新加坡金融管理局的公告中写道:"2000 年代开始使用 OTP 作为多因素身份验证选项,以加强在线安全。然而,技术的发展和更复杂的社会工程学策略使骗子能够更容易地通过钓鱼方式获取客户的 OTP,例如通过建立与真实网站非常相似的虚假银行网站。"
除钓鱼网站外,OTP多年来一直是Android恶意软件的攻击目标,帮助其操作者绕过目标账户的双因素身份验证保护。
这促使Google今年对"RECEIVE_SMS"、"READ_SMS"和"BIND_Notifications"权限的滥用采取了更严厉的措施,新加坡是首批获得新保护的国家之一。
此外,中间人攻击可能会截获 OTP,如果是基于短信的 OTP,则可能会被进行 SIM Swap攻击的威胁者截获。
新加坡银行客户现在将使用数字令牌代替 OTP,他们必须在移动设备上激活数字令牌。
据 ABS 称,该国三大银行60% 至 90%的客户已经激活了数字令牌,这三家银行分别是星展银行、华侨银行和大华银行。

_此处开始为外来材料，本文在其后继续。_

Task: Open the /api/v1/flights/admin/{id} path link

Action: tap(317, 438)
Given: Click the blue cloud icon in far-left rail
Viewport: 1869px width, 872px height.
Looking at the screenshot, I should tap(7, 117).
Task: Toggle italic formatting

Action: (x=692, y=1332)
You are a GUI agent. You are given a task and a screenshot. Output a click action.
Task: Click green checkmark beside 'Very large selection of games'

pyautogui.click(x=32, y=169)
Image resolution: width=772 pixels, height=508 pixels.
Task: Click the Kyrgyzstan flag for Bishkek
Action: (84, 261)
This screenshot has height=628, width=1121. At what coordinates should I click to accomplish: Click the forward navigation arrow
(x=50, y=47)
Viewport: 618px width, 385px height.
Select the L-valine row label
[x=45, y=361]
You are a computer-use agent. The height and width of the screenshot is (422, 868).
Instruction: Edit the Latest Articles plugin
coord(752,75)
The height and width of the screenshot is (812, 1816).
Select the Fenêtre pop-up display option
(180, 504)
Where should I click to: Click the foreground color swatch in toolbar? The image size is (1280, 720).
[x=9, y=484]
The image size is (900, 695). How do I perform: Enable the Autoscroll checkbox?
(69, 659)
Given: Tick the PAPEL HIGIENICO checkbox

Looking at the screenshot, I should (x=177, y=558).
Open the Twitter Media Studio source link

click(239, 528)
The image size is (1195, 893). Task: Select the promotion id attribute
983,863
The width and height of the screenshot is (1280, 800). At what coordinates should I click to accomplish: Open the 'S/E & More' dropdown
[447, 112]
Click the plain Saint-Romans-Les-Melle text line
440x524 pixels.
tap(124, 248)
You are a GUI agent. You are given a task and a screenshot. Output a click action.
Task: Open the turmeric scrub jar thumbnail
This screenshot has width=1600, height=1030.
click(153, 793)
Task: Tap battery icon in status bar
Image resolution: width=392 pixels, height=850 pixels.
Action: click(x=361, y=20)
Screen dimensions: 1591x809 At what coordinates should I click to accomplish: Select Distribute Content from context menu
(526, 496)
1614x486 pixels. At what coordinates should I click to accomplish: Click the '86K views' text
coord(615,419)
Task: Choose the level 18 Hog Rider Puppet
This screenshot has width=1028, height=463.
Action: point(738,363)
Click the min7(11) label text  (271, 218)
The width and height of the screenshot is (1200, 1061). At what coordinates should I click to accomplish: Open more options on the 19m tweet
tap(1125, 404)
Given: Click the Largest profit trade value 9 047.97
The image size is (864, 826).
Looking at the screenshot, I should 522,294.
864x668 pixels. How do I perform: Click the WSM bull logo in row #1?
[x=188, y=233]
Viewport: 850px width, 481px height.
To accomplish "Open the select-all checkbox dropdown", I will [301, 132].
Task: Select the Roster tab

MAS 解释说:"数字令牌将验证客户的登录,而无需使用 OTP,因为骗子可能会窃取或诱骗客户泄露 OTP。我们强烈建议尚未激活数字令牌的用户尽快激活,以便更好地防范网络钓鱼行为者和骗子。没有激活数字令牌的客户将继续像以前一样收到 OTP,但预计这些客户将越来越少。"